■ **Work order**
Nothing but the lines from the one holding "The height and" to the final line of the listing below, both included, should be repeated, and each must match exactly. Omit pictures.

■ **Data to process**
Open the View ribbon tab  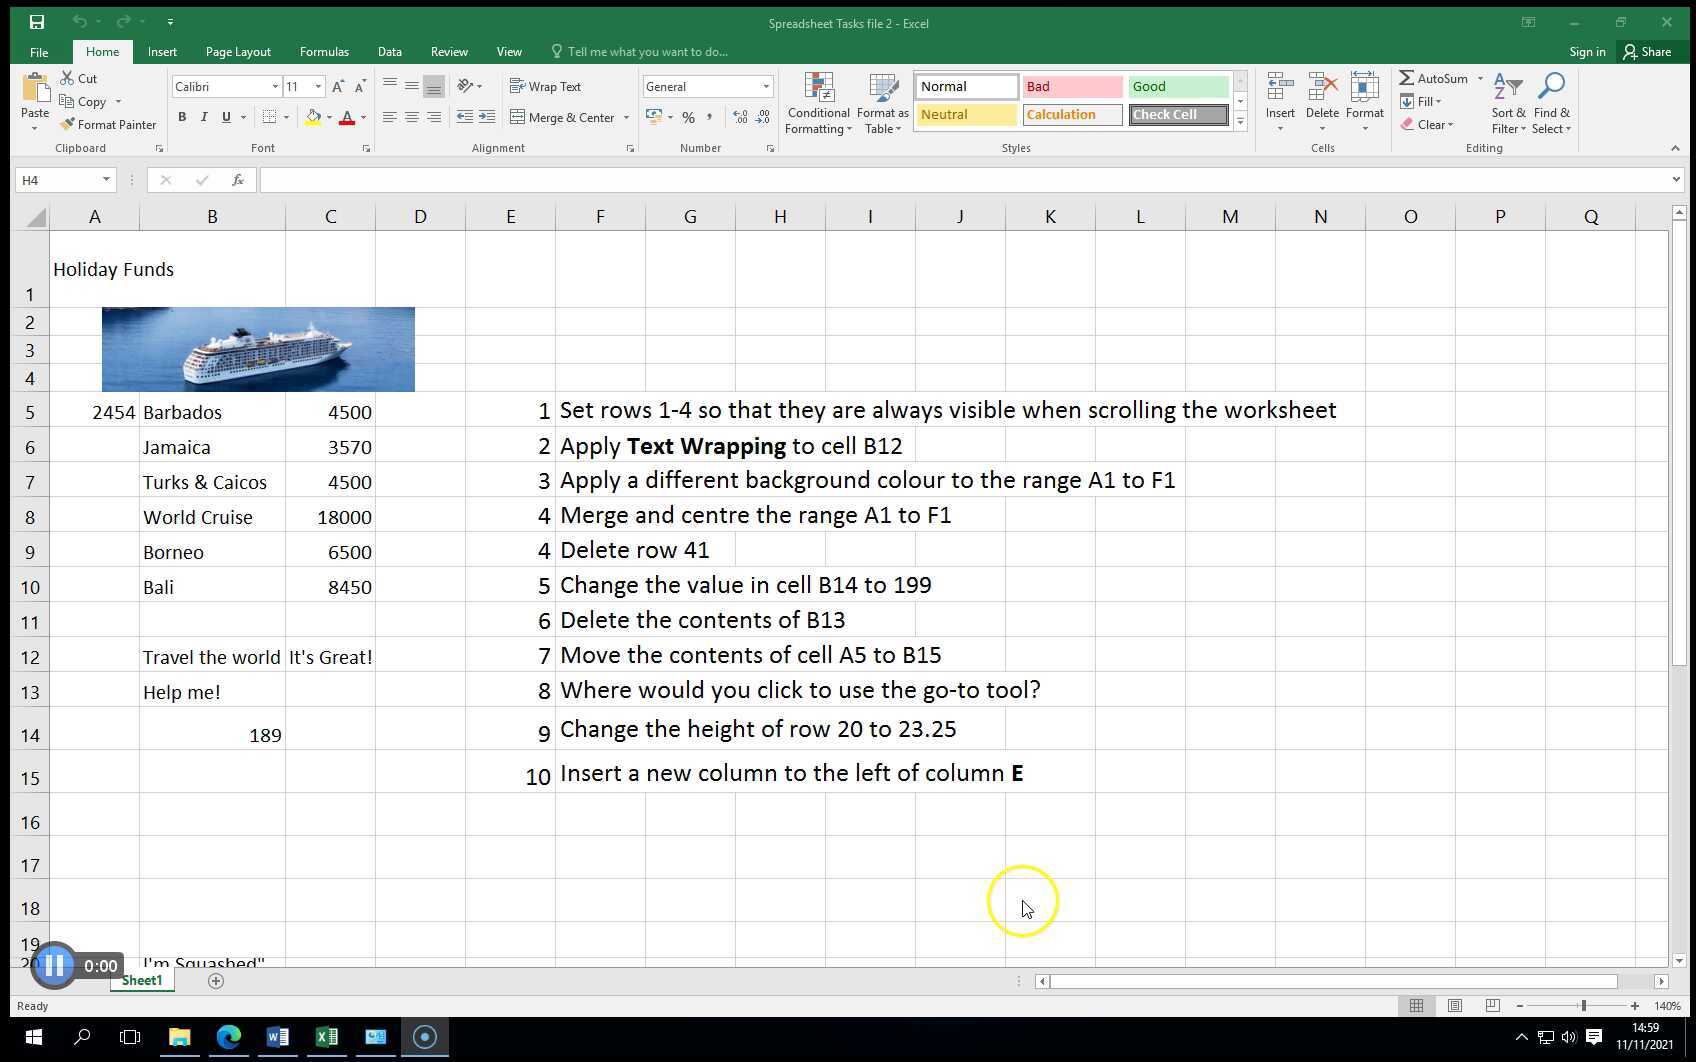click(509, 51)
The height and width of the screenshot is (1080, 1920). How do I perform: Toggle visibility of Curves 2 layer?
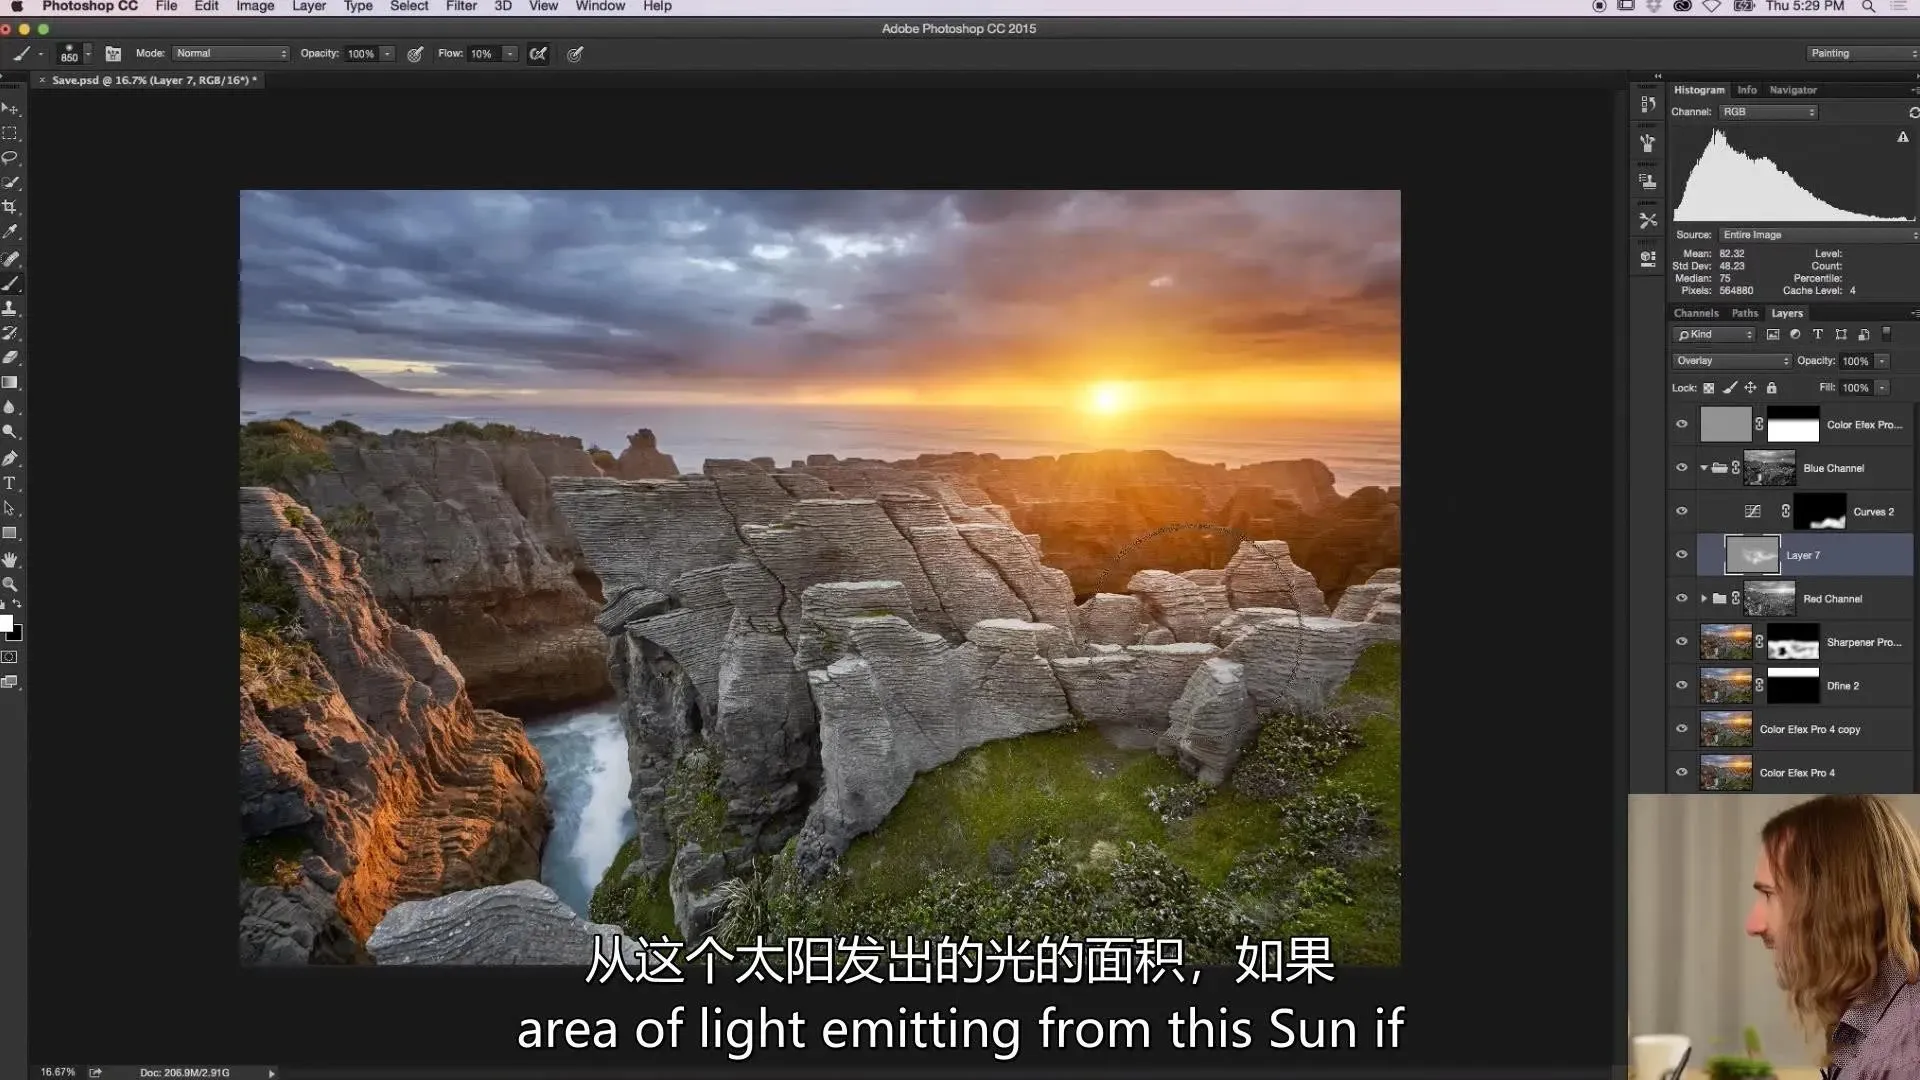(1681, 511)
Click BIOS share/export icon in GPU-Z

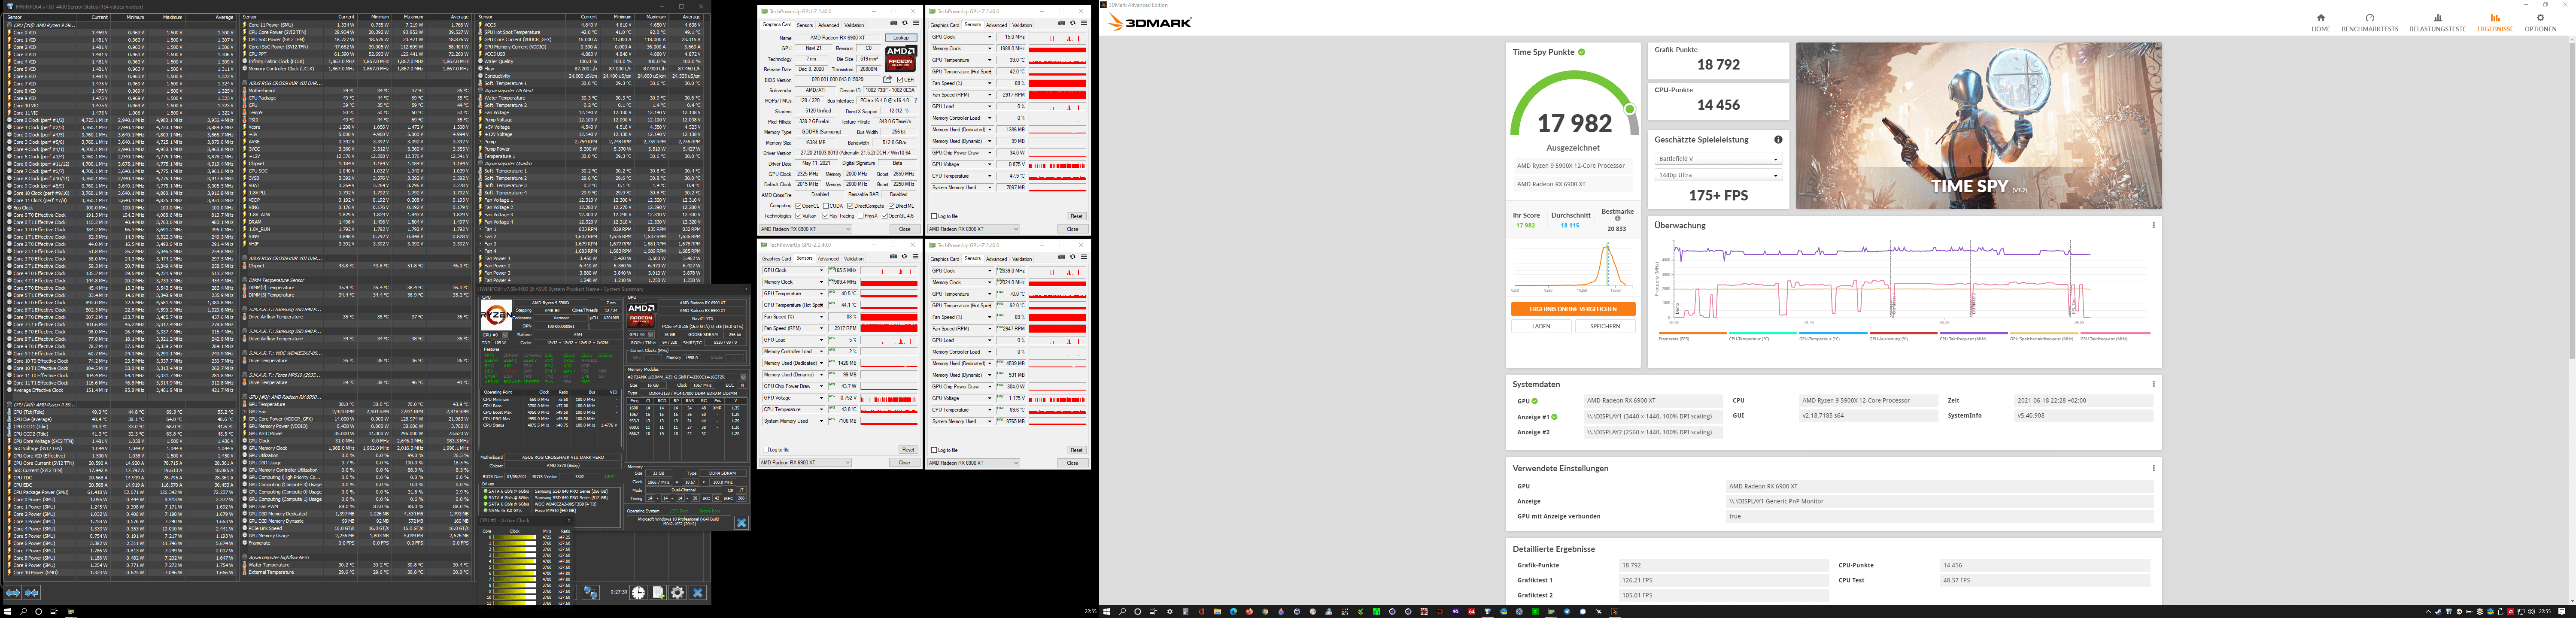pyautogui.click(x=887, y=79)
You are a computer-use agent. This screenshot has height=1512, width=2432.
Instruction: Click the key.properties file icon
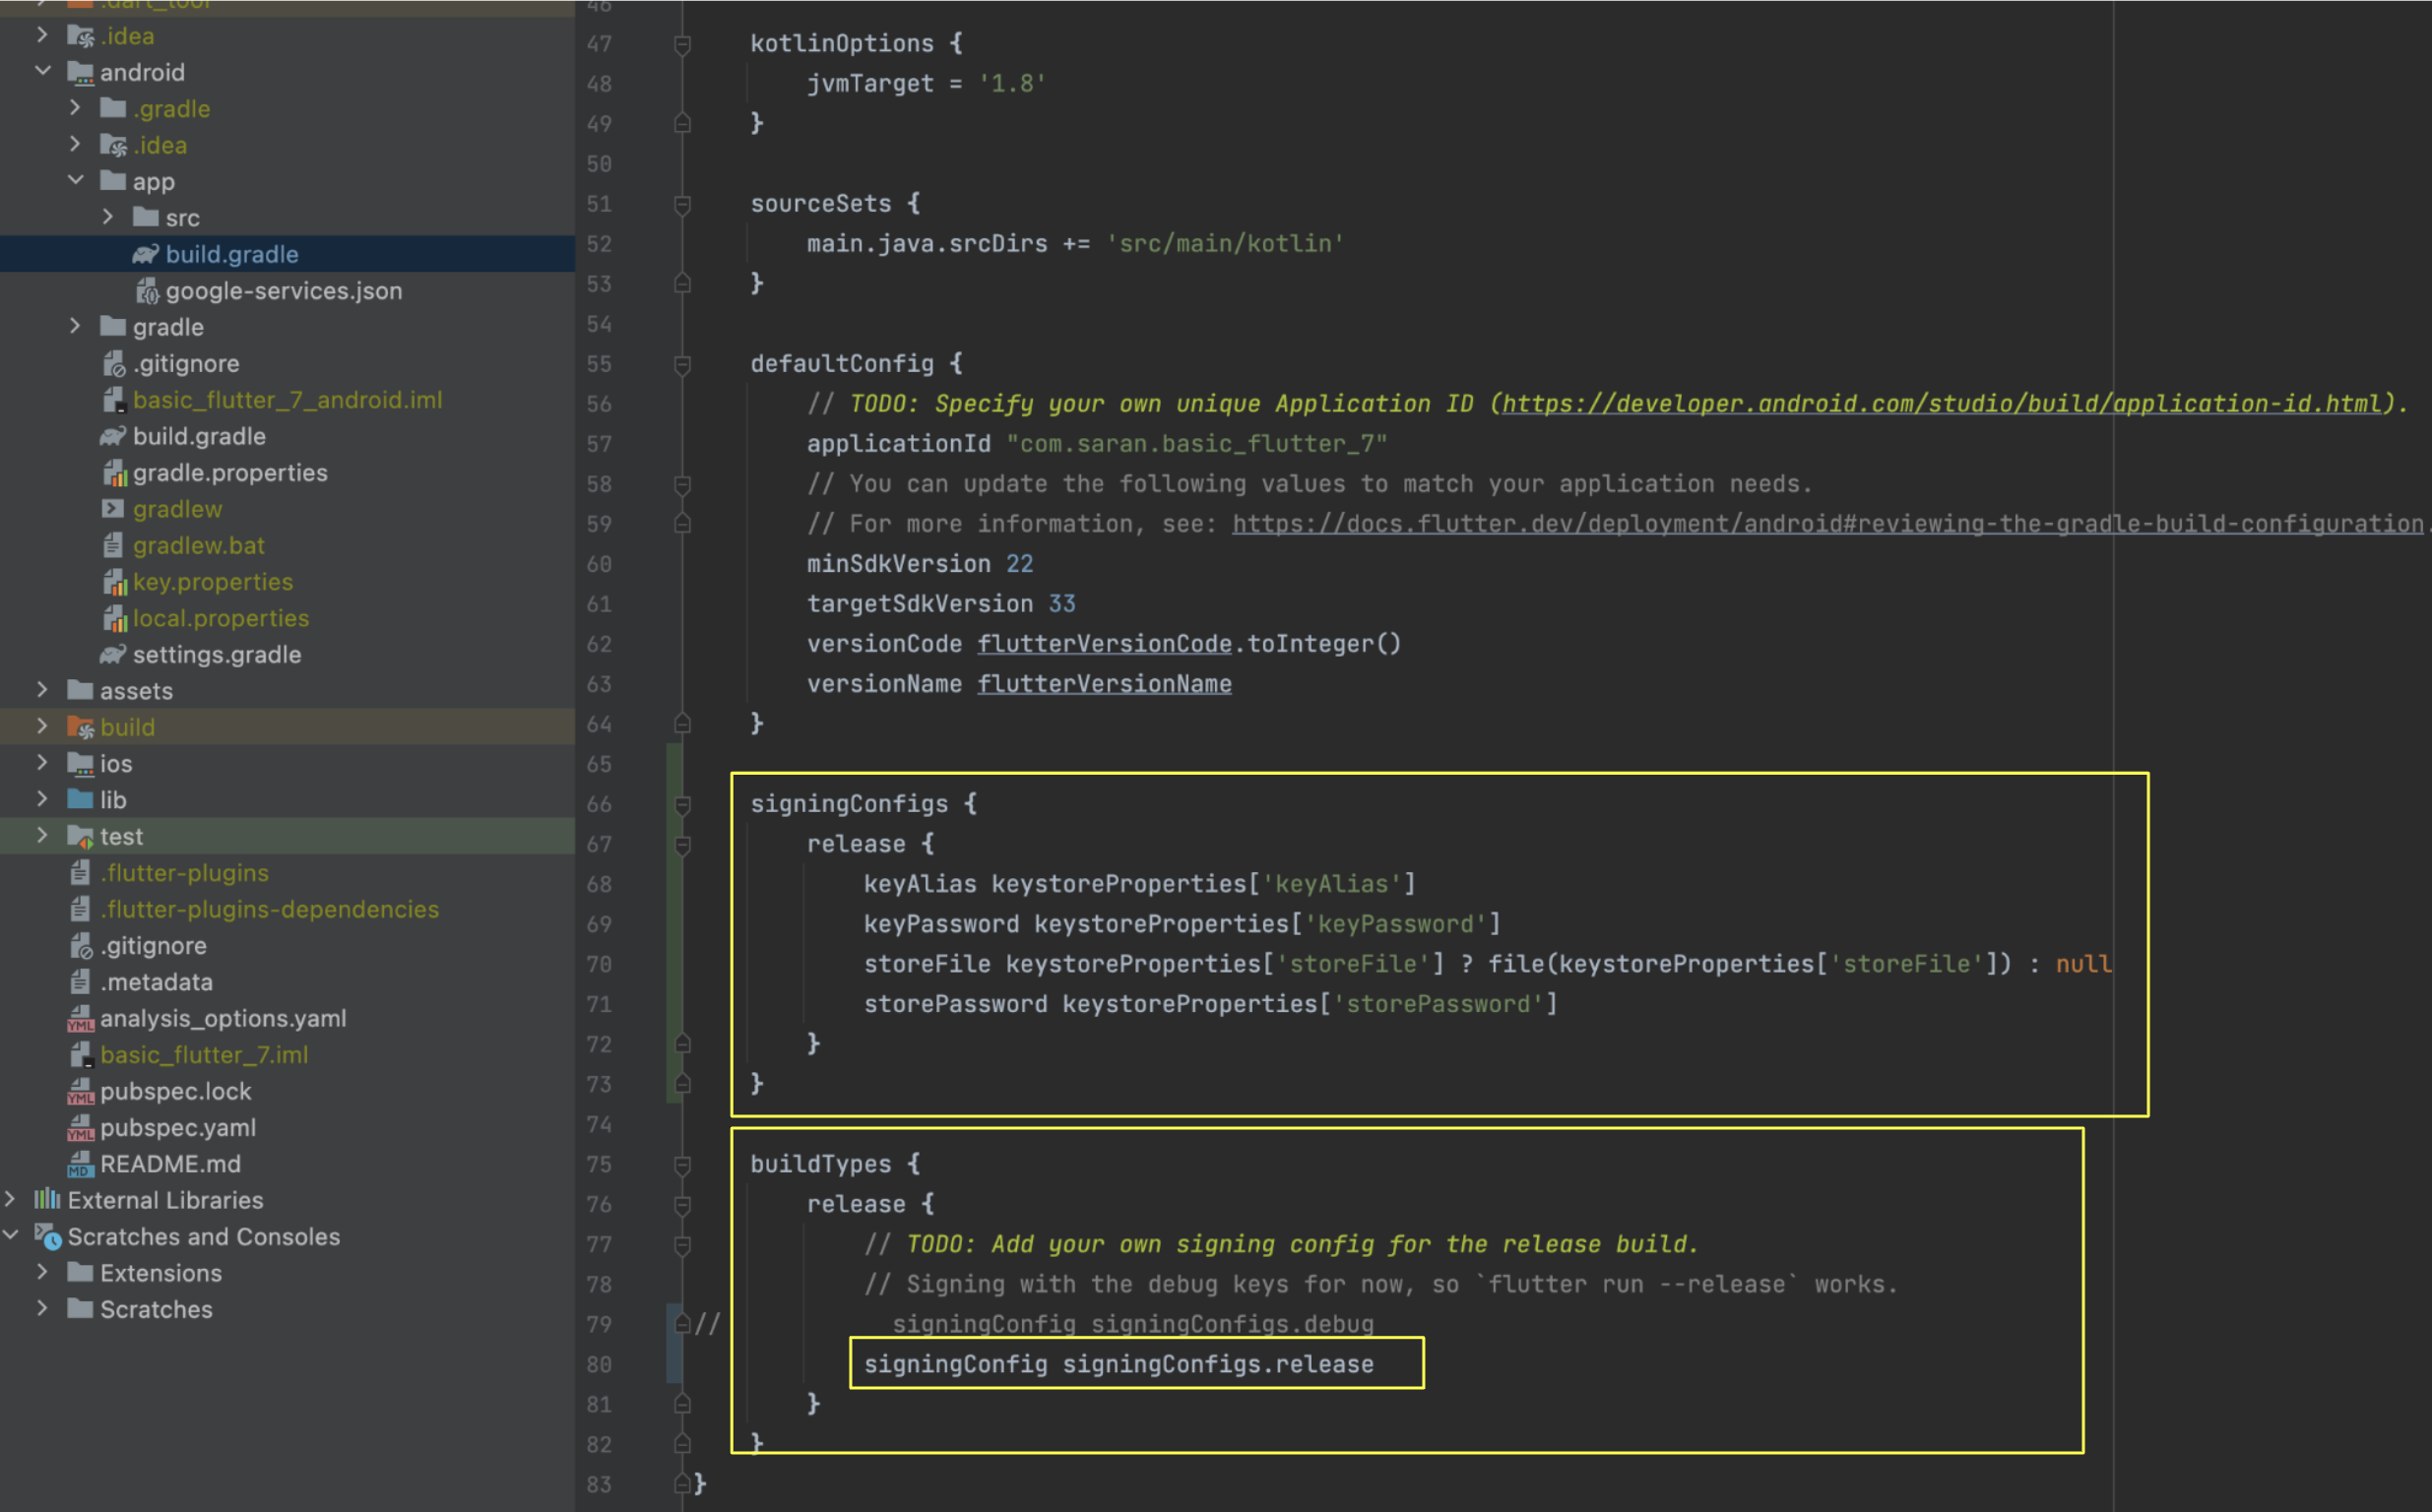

■ **Solution**
The height and width of the screenshot is (1080, 1920). How do I perform: Toggle visibility of Curves 2 layer?
(1681, 511)
Click BIOS share/export icon in GPU-Z

pyautogui.click(x=887, y=79)
You are a computer-use agent. This screenshot has height=1512, width=2432.
Instruction: Click the key.properties file icon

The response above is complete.